**What you need to do**
Give only the number of lines below that contain the word "agent".

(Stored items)
-------------------------
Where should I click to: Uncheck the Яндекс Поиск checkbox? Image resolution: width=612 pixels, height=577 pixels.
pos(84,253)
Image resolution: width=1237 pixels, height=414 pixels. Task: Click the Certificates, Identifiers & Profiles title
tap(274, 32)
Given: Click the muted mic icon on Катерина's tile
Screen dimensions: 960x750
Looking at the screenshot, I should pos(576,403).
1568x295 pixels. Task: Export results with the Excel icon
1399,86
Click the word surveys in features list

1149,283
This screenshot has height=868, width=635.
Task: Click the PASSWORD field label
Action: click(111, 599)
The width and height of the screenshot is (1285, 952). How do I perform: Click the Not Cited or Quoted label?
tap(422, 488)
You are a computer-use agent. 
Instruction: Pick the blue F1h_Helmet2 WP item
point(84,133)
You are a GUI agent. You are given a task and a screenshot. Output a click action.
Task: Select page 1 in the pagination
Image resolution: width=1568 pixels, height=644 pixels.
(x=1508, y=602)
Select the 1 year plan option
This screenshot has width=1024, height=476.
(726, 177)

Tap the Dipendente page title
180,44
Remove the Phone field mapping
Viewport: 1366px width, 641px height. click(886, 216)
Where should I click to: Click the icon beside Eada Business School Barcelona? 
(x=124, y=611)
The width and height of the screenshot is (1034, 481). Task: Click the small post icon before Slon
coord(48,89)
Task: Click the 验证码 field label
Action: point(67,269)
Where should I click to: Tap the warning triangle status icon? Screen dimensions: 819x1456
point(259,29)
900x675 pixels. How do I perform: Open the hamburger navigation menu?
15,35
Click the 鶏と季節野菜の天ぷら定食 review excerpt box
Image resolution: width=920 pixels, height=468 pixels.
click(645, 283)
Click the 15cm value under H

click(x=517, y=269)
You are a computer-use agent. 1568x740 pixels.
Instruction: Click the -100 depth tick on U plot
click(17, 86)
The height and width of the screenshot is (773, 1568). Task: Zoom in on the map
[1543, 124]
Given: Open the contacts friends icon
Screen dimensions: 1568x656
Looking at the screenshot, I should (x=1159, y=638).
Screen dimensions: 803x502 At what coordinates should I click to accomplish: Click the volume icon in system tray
-------------------------
**Written reply**
3